Random and sparse attention for GNNs

Exploring Random and Sparse Attention Mechanisms for GNNs

Many application domains of neural networks involve graph structured data, such as social networks, molecular interaction networks and gene regulatory networks, which tend to involve large numbers of nodes and connections. For example, social networks might contain millions of users of a social media website, or gene regulatory networks tends to include tens of thousands of nodes, representing genes. The advent of graph neural networks allowed users to develop deep learning models that capture the underlying information in graph topology. Although many different mechanisms have been suggested, the broad class of neighborhood aggregation has proven to be a flexible class of algorithms.

Among these methods, Graph Attention Networks (GAT) showed state-of-the-art performance in a wide range of graph classification and node classification tasks. GAT uses an attention mechanism to calculate edge weights for each layer to adaptively scale the neighbors’ contributions based on their node features. Moreover, GAT also allows multi-headed attention to compute multiple sets of attention coefficients (edge-weights), enabling the model to have additional expressive power. However, computing attention along every edge adds to the computational cost of operations, and can make scaling GATs to large graphs infeasible.

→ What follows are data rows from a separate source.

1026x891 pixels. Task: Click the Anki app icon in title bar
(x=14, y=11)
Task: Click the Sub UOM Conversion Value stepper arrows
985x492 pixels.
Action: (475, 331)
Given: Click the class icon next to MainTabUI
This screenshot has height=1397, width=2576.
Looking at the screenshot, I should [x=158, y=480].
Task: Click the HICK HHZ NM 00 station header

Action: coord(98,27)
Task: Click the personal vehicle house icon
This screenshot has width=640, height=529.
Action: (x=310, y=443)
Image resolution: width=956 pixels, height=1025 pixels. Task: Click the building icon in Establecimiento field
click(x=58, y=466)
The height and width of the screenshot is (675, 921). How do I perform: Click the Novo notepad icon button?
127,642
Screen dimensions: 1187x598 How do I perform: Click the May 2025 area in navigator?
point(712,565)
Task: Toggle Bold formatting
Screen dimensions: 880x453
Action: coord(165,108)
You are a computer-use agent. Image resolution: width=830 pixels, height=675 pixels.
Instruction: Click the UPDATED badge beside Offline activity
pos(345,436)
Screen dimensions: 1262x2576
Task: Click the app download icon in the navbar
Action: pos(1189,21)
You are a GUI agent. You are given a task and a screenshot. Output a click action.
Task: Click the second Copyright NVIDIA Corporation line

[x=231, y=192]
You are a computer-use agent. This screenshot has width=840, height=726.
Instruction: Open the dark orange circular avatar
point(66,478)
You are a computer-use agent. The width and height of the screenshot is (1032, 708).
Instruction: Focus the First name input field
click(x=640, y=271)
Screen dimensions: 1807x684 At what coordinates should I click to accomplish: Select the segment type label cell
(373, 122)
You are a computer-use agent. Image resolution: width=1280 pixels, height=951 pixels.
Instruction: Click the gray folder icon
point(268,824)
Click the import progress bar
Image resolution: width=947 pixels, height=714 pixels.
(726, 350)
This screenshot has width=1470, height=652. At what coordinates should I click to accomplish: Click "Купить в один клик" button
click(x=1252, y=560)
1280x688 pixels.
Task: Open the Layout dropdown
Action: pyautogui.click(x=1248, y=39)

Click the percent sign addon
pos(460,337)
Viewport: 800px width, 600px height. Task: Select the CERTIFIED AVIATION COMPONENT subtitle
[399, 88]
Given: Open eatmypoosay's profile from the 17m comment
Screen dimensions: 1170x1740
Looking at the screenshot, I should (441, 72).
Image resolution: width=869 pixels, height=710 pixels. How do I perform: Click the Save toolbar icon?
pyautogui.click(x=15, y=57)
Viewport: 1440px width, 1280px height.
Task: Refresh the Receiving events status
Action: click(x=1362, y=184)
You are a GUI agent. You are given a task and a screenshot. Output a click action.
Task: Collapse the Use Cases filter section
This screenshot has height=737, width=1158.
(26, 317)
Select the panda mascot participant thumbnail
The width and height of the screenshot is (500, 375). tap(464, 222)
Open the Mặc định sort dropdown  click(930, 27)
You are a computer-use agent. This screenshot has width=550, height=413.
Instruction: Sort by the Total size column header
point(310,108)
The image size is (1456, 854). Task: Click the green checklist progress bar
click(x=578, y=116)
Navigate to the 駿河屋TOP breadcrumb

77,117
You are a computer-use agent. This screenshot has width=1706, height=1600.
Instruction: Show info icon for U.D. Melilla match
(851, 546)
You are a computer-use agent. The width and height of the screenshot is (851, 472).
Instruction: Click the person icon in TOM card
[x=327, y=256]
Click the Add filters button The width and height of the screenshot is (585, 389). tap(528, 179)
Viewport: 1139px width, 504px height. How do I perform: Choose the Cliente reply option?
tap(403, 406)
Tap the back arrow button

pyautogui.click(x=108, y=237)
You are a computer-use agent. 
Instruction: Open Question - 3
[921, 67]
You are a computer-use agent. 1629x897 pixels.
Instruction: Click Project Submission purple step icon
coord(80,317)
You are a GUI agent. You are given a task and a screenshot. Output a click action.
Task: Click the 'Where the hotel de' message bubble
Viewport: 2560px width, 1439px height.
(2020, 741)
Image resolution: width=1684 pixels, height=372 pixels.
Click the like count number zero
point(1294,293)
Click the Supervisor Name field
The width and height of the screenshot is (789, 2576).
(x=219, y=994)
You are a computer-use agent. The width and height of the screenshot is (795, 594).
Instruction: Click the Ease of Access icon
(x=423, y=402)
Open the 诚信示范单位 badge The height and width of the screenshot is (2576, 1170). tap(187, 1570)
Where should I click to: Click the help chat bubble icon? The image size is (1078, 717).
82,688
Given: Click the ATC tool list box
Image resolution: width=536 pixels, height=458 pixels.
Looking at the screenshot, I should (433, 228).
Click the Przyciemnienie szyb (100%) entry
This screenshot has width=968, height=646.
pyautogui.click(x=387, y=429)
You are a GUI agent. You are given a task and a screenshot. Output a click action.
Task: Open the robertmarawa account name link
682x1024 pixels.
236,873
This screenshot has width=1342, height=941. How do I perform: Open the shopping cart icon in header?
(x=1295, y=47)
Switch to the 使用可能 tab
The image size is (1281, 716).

A subsequent work, introducing Sparse Graph Attention Networks (SGAT), shows that having different parameters to learn multi-headed attention has limited utility because most learned coefficients are redundant and dramatically increase the risk of overfitting. SGAT attempted to alleviate this problem by learning a single set of edge attention coefficients across all the layers while also learning a mask to drop relatively less important or redundant attention scores. The added sparsity constraint makes sure to greatly reduce the number of edges, and the edges to be removed are learned to simultaneously maximize the predictive accuracy. Even though, SGAT works with a significantly smaller set of edges, it still suffers from similar runtime and memory issues due to still computing all the attention scores and having to learn additional parameters for the mask.

In language model domain, recent works Synthesizer and Big Bird attempt to address a similar problem, and improve the scalability of the attention mechanism of transformers to longer sequences. These models, among other techniques, explored random attention as a potential method to capture long range interactions without attending to the entire image, significantly reducing the memory and runtime complexity. The motivation behind this approach is that over many successive transformer layer, information can likely propagate through a random path between any two tokens even if they don’t directly attend to each other. In this project we explore a similar class of mechanisms to improve the memory and runtime complexity of the GAT by employing various methods to prune out edges from the graph. We reason that this may improve the runtime and memory complexity of Graph Attention without hurting the performance, since even if attention is not explicitly calculated along an edge, information can still flow between the two nodes through their shared neighbors. Specifically, we explore a randomized edge dropping method (GRAT), a node similarity-based edge pruning method (GCAT), and a node neighborhood-based similarity pruning method (GJAT). The goal of our analysis is to explore how a non-learning mechanism for sparsification can help GAT models scale better to larger inputs. We hypothesized that randomly sparsifying attention might have an even smaller performance trade-off for graph neural networks due to the added information present in the graph topology. Through our experiments on four benchmark datasets, we discover that for disassortative graphs, similarity-based sparsification mechanisms perform competitively while significantly reducing runtime, however, for assortative graphs, performance drops quickly with edges removed.

Predictive accuracy of each method across the four datasets. Due to class imbalance, we replace the percent accuracy metric with F-1 score in the PPI dataset. Due to compute constraints, we were unable to compute results for the SGAT model on the PPI dataset in time (PPI is significantly larger than the other datasets). GraphSAGE is designed for inductive tasks and thus could not be run on the transductive tasks. Overall, our similarity-based attention sparsification mechanisms perform competitively on disassortative graphs, yielding the best result on the Actor dataset, and a close second on the Cornell dataset.